___ Data for this exercise

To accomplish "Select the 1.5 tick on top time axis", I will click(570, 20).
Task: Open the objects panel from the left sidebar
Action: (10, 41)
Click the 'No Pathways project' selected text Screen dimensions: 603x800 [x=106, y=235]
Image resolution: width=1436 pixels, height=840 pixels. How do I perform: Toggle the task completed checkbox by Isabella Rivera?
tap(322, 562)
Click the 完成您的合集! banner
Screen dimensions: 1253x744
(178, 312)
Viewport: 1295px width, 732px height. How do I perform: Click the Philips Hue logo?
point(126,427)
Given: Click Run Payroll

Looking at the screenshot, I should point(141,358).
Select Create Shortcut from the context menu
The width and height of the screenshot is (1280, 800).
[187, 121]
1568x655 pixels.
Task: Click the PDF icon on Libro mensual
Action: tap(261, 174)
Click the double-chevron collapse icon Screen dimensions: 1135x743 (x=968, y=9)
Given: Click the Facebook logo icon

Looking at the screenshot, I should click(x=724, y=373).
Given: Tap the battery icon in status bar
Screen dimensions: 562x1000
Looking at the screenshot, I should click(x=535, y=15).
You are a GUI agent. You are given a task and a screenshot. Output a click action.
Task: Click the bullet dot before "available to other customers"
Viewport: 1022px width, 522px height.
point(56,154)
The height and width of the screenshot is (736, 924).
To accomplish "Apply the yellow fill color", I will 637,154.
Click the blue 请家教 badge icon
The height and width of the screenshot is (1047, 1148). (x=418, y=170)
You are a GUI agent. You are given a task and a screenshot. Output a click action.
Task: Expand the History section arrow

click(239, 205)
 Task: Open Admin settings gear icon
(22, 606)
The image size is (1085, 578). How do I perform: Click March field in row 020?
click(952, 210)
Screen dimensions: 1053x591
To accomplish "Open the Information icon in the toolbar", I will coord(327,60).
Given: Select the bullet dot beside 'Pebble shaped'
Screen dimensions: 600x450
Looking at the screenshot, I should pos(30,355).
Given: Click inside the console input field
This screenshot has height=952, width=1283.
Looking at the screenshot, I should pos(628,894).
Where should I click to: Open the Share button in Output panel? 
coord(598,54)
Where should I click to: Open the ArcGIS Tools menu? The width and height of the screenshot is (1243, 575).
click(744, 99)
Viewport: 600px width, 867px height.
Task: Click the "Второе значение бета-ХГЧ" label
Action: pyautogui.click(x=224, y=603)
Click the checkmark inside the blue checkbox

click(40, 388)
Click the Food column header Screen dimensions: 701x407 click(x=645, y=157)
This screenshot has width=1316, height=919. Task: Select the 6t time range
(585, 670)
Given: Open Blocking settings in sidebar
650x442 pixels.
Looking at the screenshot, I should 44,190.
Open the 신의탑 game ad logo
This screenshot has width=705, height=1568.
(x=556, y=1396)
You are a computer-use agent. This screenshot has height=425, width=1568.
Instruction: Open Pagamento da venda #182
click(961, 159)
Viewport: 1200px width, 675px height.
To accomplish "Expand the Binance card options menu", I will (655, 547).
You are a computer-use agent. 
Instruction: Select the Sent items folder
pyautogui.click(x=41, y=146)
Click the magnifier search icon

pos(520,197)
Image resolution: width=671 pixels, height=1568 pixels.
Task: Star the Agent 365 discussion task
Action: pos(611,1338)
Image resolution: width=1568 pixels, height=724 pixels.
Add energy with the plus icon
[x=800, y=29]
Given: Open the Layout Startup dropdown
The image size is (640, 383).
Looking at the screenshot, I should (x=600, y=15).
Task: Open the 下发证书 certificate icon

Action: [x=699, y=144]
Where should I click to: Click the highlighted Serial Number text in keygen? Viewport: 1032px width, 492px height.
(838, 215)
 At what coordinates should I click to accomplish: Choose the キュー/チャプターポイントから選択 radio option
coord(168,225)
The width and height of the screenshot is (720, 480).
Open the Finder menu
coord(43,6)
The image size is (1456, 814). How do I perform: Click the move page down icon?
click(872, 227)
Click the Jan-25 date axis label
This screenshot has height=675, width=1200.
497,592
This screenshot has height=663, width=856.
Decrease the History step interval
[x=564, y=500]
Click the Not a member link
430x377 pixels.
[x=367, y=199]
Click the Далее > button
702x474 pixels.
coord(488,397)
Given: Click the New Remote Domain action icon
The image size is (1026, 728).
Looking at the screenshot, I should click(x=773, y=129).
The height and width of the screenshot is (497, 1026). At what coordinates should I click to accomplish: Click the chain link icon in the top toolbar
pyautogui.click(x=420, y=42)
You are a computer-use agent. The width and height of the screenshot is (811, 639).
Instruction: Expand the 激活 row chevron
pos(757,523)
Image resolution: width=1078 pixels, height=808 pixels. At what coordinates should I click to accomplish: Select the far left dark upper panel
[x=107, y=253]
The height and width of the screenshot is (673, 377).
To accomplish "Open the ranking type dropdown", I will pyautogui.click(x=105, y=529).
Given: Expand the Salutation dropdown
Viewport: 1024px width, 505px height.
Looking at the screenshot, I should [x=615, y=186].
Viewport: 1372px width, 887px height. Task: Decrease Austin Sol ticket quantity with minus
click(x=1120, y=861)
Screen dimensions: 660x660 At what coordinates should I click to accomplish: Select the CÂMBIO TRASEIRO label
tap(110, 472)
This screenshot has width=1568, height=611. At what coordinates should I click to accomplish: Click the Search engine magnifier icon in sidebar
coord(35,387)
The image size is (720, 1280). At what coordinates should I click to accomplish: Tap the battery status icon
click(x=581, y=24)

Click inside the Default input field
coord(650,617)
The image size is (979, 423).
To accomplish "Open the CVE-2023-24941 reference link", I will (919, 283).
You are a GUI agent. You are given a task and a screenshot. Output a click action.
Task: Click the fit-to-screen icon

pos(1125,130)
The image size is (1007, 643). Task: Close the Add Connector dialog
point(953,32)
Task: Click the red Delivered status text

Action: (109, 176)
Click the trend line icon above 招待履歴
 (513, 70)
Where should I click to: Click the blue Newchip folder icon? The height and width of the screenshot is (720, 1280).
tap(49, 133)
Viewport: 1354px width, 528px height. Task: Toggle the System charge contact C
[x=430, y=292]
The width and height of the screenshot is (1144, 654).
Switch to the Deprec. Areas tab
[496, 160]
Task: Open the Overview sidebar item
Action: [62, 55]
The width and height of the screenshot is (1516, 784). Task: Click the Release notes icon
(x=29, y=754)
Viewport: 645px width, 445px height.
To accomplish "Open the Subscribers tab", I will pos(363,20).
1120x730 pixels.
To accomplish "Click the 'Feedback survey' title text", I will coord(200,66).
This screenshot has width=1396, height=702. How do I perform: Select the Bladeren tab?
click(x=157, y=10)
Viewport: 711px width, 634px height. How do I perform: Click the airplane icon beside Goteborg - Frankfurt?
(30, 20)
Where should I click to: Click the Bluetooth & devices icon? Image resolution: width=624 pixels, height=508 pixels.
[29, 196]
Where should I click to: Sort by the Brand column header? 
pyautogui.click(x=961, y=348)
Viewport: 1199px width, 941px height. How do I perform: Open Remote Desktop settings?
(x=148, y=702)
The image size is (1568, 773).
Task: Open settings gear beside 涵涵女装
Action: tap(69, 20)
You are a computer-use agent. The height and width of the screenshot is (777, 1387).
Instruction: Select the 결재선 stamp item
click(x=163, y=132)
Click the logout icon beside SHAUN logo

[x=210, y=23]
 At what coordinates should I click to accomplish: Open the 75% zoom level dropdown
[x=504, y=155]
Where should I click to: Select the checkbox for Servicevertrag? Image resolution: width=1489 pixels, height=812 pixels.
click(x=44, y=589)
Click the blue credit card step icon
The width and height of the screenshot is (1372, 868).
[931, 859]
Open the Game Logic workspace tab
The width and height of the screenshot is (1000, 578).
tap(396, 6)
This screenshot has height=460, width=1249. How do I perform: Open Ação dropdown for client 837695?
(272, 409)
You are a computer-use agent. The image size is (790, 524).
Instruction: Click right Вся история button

______

Your assignment: From the entries above, copy every line that holds the word "card".

Problem solution:
To accomplish "Expand the Binance card options menu", I will (655, 547).
Click the blue credit card step icon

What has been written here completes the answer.